** START Data section **

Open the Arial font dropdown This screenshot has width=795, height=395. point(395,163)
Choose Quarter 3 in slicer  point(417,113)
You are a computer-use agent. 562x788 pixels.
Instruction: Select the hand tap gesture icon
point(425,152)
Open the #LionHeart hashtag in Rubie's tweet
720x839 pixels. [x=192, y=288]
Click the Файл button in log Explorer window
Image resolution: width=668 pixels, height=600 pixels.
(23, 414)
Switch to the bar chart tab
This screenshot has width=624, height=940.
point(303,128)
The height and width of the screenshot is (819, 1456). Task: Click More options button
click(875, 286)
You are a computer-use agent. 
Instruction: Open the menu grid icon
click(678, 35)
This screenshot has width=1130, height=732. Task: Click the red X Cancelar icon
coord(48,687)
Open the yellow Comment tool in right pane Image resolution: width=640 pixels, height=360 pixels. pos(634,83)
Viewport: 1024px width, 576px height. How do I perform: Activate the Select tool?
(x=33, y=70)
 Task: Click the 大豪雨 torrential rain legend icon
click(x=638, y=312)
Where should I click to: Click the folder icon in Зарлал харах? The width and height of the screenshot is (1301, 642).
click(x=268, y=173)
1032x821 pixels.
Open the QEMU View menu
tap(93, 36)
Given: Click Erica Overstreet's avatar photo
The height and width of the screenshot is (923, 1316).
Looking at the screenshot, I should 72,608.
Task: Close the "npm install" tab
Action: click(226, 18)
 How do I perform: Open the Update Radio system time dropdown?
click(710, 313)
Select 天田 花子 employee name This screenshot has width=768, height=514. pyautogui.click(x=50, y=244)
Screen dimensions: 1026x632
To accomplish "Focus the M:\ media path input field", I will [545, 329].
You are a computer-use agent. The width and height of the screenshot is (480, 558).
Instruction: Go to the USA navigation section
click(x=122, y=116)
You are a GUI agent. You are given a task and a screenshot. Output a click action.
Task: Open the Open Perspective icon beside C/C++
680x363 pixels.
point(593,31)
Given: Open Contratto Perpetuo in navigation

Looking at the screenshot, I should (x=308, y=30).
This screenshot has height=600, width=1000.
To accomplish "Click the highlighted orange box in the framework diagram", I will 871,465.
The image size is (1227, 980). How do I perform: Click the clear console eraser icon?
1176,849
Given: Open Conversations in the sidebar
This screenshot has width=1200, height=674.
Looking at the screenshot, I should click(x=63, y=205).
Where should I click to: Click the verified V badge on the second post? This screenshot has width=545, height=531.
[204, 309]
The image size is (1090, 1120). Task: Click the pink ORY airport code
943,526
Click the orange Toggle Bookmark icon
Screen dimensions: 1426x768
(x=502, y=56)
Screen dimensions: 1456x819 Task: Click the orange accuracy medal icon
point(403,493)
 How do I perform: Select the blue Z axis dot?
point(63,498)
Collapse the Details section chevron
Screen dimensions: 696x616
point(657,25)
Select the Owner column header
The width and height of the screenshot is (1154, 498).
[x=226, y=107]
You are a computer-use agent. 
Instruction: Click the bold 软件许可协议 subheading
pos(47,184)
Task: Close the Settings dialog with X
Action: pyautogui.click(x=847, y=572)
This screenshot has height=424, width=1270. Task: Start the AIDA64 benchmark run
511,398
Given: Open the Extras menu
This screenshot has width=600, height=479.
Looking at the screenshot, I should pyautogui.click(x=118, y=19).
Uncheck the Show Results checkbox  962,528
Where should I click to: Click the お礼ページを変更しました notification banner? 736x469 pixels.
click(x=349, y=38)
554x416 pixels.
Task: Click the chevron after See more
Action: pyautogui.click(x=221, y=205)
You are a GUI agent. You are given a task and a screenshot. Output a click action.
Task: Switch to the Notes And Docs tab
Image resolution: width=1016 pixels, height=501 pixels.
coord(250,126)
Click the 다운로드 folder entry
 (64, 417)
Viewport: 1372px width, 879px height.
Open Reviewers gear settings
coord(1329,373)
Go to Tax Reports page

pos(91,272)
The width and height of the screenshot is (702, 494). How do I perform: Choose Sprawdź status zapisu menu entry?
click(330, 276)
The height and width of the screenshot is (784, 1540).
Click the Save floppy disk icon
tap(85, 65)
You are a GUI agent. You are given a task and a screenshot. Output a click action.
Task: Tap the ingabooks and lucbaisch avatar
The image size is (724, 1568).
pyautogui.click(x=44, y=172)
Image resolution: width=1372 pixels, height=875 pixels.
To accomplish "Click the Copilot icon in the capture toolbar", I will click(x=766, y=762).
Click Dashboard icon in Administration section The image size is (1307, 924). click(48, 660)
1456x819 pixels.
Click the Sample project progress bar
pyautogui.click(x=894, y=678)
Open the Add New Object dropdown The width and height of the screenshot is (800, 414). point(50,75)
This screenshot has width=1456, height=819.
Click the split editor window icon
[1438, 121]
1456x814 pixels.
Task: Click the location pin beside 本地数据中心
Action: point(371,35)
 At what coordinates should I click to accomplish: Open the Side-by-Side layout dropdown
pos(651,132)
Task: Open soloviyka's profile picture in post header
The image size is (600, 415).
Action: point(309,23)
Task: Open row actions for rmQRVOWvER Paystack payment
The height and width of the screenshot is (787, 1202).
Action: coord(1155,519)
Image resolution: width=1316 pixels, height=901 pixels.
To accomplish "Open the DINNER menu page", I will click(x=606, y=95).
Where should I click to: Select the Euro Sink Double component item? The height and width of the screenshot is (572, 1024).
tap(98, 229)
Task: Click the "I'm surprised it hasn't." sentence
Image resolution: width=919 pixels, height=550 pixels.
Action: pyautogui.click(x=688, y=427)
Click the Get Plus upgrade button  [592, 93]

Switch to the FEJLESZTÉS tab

** END Data section **

Throughout the data above, substitute "screen-control agent" for "computer-use agent" and keep every other line and character the same.

[Exercise solution]
Open the Arial font dropdown This screenshot has width=795, height=395. point(395,163)
Choose Quarter 3 in slicer  point(417,113)
You are a screen-control agent. 562x788 pixels.
Instruction: Select the hand tap gesture icon
point(425,152)
Open the #LionHeart hashtag in Rubie's tweet
720x839 pixels. [x=192, y=288]
Click the Файл button in log Explorer window
Image resolution: width=668 pixels, height=600 pixels.
(23, 414)
Switch to the bar chart tab
This screenshot has width=624, height=940.
point(303,128)
The height and width of the screenshot is (819, 1456). Task: Click More options button
click(875, 286)
You are a screen-control agent. 
Instruction: Open the menu grid icon
click(678, 35)
This screenshot has width=1130, height=732. Task: Click the red X Cancelar icon
coord(48,687)
Open the yellow Comment tool in right pane Image resolution: width=640 pixels, height=360 pixels. pos(634,83)
Viewport: 1024px width, 576px height. How do I perform: Activate the Select tool?
(x=33, y=70)
 Task: Click the 大豪雨 torrential rain legend icon
click(x=638, y=312)
Where should I click to: Click the folder icon in Зарлал харах? The width and height of the screenshot is (1301, 642).
click(x=268, y=173)
1032x821 pixels.
Open the QEMU View menu
tap(93, 36)
Given: Click Erica Overstreet's avatar photo
The height and width of the screenshot is (923, 1316).
Looking at the screenshot, I should 72,608.
Task: Close the "npm install" tab
Action: click(226, 18)
 How do I perform: Open the Update Radio system time dropdown?
click(710, 313)
Select 天田 花子 employee name This screenshot has width=768, height=514. pyautogui.click(x=50, y=244)
Screen dimensions: 1026x632
To accomplish "Focus the M:\ media path input field", I will [545, 329].
You are a screen-control agent. The width and height of the screenshot is (480, 558).
Instruction: Go to the USA navigation section
click(x=122, y=116)
You are a GUI agent. You are given a task and a screenshot. Output a click action.
Task: Open the Open Perspective icon beside C/C++
680x363 pixels.
point(593,31)
Given: Open Contratto Perpetuo in navigation

Looking at the screenshot, I should (x=308, y=30).
This screenshot has height=600, width=1000.
To accomplish "Click the highlighted orange box in the framework diagram", I will 871,465.
The image size is (1227, 980). How do I perform: Click the clear console eraser icon?
1176,849
Given: Open Conversations in the sidebar
This screenshot has width=1200, height=674.
Looking at the screenshot, I should click(x=63, y=205).
Where should I click to: Click the verified V badge on the second post? This screenshot has width=545, height=531.
[204, 309]
The image size is (1090, 1120). Task: Click the pink ORY airport code
943,526
Click the orange Toggle Bookmark icon
Screen dimensions: 1426x768
(x=502, y=56)
Screen dimensions: 1456x819 Task: Click the orange accuracy medal icon
point(403,493)
 How do I perform: Select the blue Z axis dot?
point(63,498)
Collapse the Details section chevron
Screen dimensions: 696x616
point(657,25)
Select the Owner column header
The width and height of the screenshot is (1154, 498).
[x=226, y=107]
You are a screen-control agent. 
Instruction: Click the bold 软件许可协议 subheading
pos(47,184)
Task: Close the Settings dialog with X
Action: pyautogui.click(x=847, y=572)
This screenshot has height=424, width=1270. Task: Start the AIDA64 benchmark run
511,398
Given: Open the Extras menu
This screenshot has width=600, height=479.
Looking at the screenshot, I should pyautogui.click(x=118, y=19).
Uncheck the Show Results checkbox  962,528
Where should I click to: Click the お礼ページを変更しました notification banner? 736x469 pixels.
click(x=349, y=38)
554x416 pixels.
Task: Click the chevron after See more
Action: pyautogui.click(x=221, y=205)
You are a GUI agent. You are given a task and a screenshot. Output a click action.
Task: Switch to the Notes And Docs tab
Image resolution: width=1016 pixels, height=501 pixels.
coord(250,126)
Click the 다운로드 folder entry
 (64, 417)
Viewport: 1372px width, 879px height.
Open Reviewers gear settings
coord(1329,373)
Go to Tax Reports page

pos(91,272)
The width and height of the screenshot is (702, 494). How do I perform: Choose Sprawdź status zapisu menu entry?
click(330, 276)
The height and width of the screenshot is (784, 1540).
Click the Save floppy disk icon
tap(85, 65)
You are a GUI agent. You are given a task and a screenshot. Output a click action.
Task: Tap the ingabooks and lucbaisch avatar
The image size is (724, 1568).
pyautogui.click(x=44, y=172)
Image resolution: width=1372 pixels, height=875 pixels.
To accomplish "Click the Copilot icon in the capture toolbar", I will click(x=766, y=762).
Click Dashboard icon in Administration section The image size is (1307, 924). click(48, 660)
1456x819 pixels.
Click the Sample project progress bar
pyautogui.click(x=894, y=678)
Open the Add New Object dropdown The width and height of the screenshot is (800, 414). point(50,75)
This screenshot has width=1456, height=819.
Click the split editor window icon
[1438, 121]
1456x814 pixels.
Task: Click the location pin beside 本地数据中心
Action: point(371,35)
 At what coordinates should I click to accomplish: Open the Side-by-Side layout dropdown
pos(651,132)
Task: Open soloviyka's profile picture in post header
The image size is (600, 415).
Action: point(309,23)
Task: Open row actions for rmQRVOWvER Paystack payment
The height and width of the screenshot is (787, 1202).
Action: coord(1155,519)
Image resolution: width=1316 pixels, height=901 pixels.
To accomplish "Open the DINNER menu page", I will click(x=606, y=95).
Where should I click to: Select the Euro Sink Double component item? The height and width of the screenshot is (572, 1024).
tap(98, 229)
Task: Click the "I'm surprised it hasn't." sentence
Image resolution: width=919 pixels, height=550 pixels.
Action: pyautogui.click(x=688, y=427)
Click the Get Plus upgrade button  [592, 93]

Switch to the FEJLESZTÉS tab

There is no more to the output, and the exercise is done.